Driven by insatiable global corporate energy demand, the nuclear power industry is experiencing a robust comeback. Data centers are at the forefront of this energy revolution, with tech giants like Microsoft and Meta Platforms turning to nuclear energy suppliers to secure their future power needs. With the Trump administration restarting nuclear initiatives and growing global consensus favoring nuclear power, the sector demonstrates significant growth potential.
In this context, two nuclear energy companies, Cameco (NYSE: CCJ) and Oklo, have captured investor attention. Although both operate within the same industry, their business models and risk profiles are markedly different.
As one of the world’s largest uranium producers, Cameco holds majority stakes in two of the globe’s highest-grade uranium mines: McArthur River and Cigar Lake in Saskatchewan. Additionally, the company owns a 40% interest in the Inkai joint venture in Kazakhstan, with an estimated reserved share of 100.4 million pounds and a mine life extending until 2045.
Through a strategic partnership with Brookfield Renewable Partners, Cameco also holds a 49% stake in Westinghouse, a nuclear reactor technology OEM and global product/service provider to commercial utilities and government agencies, further solidifying its position across the nuclear supply chain.
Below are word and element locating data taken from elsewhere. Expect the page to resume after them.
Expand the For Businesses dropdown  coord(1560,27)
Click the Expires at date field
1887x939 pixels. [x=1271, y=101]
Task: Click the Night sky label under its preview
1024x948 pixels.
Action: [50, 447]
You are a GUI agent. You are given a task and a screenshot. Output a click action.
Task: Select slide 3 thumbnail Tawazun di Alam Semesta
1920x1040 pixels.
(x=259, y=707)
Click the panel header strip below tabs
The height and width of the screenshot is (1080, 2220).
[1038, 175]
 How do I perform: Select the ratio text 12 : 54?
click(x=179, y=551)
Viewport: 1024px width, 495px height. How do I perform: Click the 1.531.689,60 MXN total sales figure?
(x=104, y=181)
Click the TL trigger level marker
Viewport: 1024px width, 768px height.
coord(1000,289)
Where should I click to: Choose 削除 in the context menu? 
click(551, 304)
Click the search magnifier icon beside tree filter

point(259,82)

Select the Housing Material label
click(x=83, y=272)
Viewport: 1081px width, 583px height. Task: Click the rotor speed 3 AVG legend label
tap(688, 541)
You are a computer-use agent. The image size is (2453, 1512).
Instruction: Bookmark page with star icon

With rising global uranium demand, Cameco is poised for strong earnings growth in the coming years.
In contrast, Oklo is still in its early stages, having generated no revenue and with no commercially available products.
The company is focused on building next-generation nuclear infrastructure. Its Aurora powerhouse product line utilizes liquid metal-cooled sodium fast reactor technology, designed to harness high-energy neutrons from spent nuclear fuel from conventional plants. The Aurora units are designed to produce 15 to 75 megawatts electric (MWe), potentially expanding to 100 MWe and beyond. Currently,
Oklo is in the licensing and reactor construction phase, expecting $65-$80 million in operational expenses with no revenue in 2024. Analysts project no revenue for 2027, $5.2-$18 million in 2028, and profitability unlikely until 2030 at the earliest.
Conclusion: Both companies have benefited from favorable nuclear industry tailwinds, with their stock prices surging year-to-date (Cameco +42%, Oklo +221%), yet both trade at elevated valuations.
For conservative investors, Cameco is more attractive due to its direct exposure to growing uranium demand even though its forward P/E of 50 (based on next year’s earnings) is pricey. For investors with higher risk tolerance, Oklo represents a high-risk, high-reward opportunity, betting on the successful future commercialization of its plans.